Investition von 1,7 Millionen: Brückenneubau in Harthau geplant

Infrastruktur Wichtige Erschließungsfunktion für Klaffenbach und Neukirchen

Im Rahmen des Hochwasserschutzes entlang des Flusses Würschnitz wird die Stadt Chemnitz im Ortsteil Harthau eine wichtige Brücke durch einen Neubau ersetzen. Das Land Sachsen fördert diese Baumaßnahme mit rund 1,7 Millionen Euro. Dies entspricht 90 Prozent der zuwendungsfähigen Kosten. Der entsprechende Förderbescheid wurde der Stadt Chemnitz in dieser Woche zugestellt. Die Brücke ist Teil der Klaffenbacher Straße, der S239, und befindet sich im unmittelbaren Kreuzungsbereich mit der Annaberger Straße.

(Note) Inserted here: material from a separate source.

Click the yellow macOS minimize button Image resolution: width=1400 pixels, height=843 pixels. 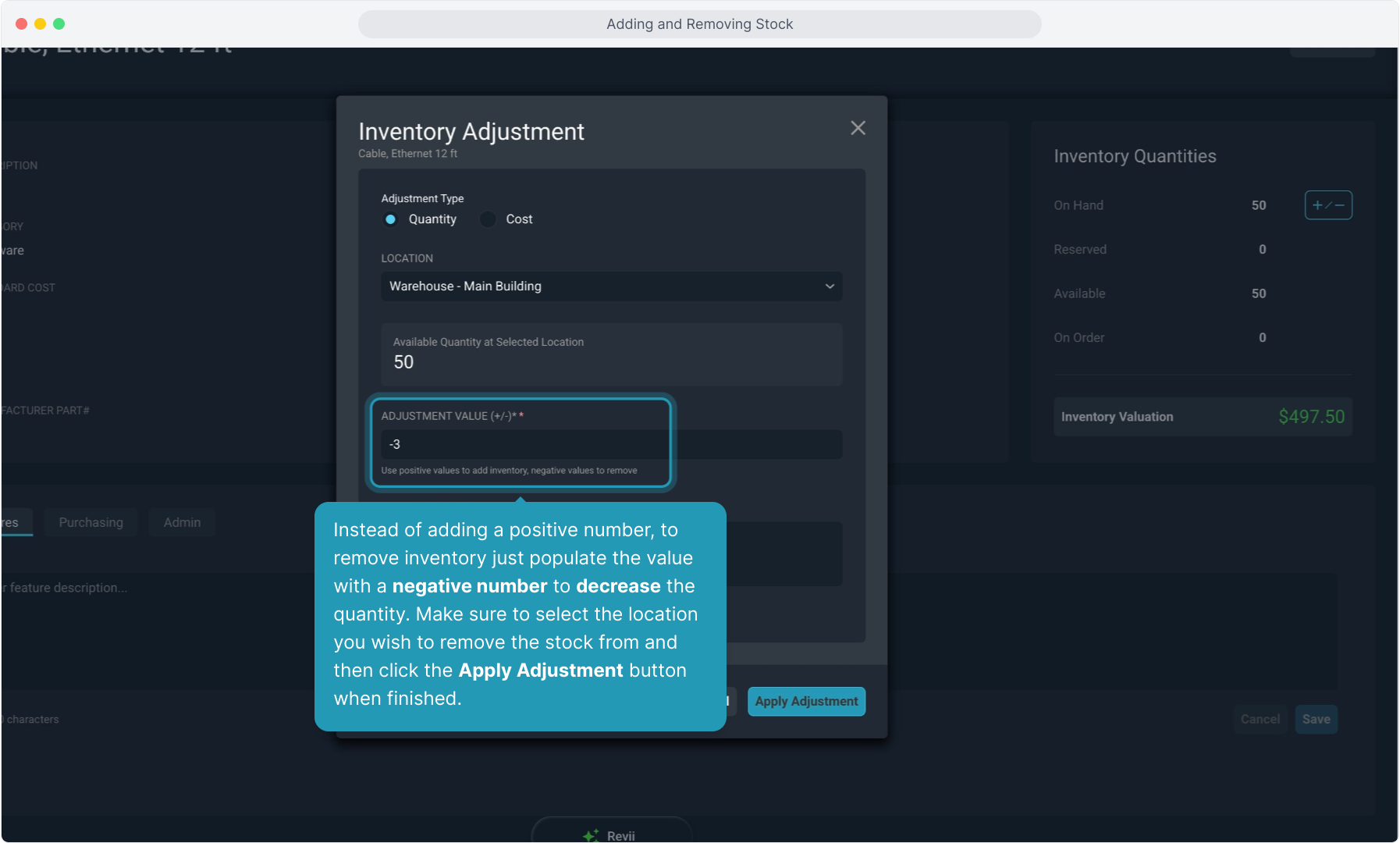pos(40,24)
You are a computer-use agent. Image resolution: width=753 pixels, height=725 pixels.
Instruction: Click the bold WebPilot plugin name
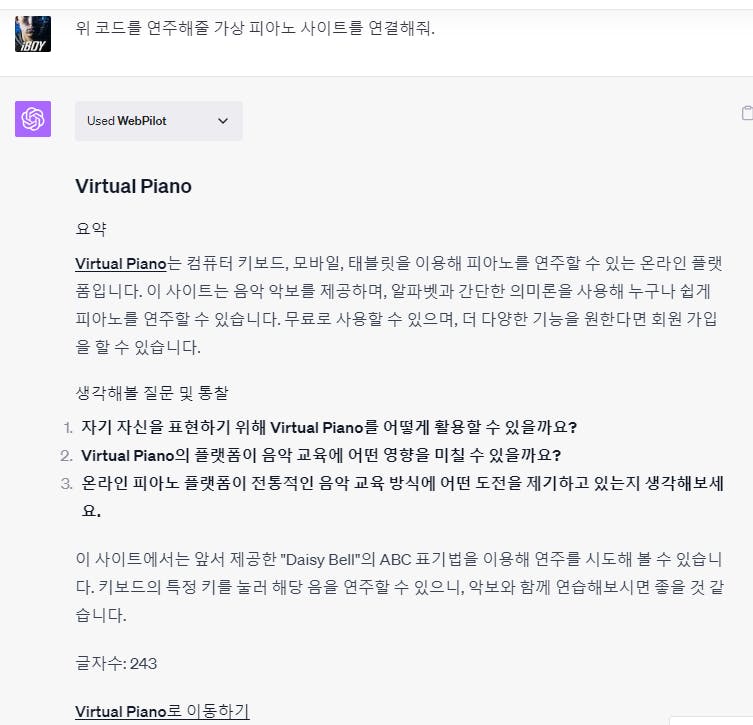click(142, 121)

Die S239 stellt die Verbindung zwischen der B95 und der B169 her und hat eine wichtige Erschließungsfunktion für den Chemnitzer Ortsteil Klaffenbach und sowie für die Gemeinde Neukirchen/Erzgebirge.

Erhalt und Ausbau von Verkehrswegen

Sachsens Verkehrsminister Martin Dulig: "Der Freistaat unterstützt die kommunale Ebene seit Jahren intensiv beim Erhalt von Straßen, Brücken und Radwegen. Auch in diesem von der Corona-Pandemie geprägten Jahr erhalten die sächsischen Städte und Gemeinden Mittel aus dem kommunalen Straßen- und Brückenbau, um Bauaufträge auslösen zu können. Uns ist nicht nur daran gelegen, dass die Verkehrswege in Sachsen in einem guten Zustand bleiben, neue Radwege gebaut und Eisenbahnkreuzungen entschärft werden. Wir wollen auch, dass sich die Bauwirtschaft auf öffentliche Aufträge verlassen kann."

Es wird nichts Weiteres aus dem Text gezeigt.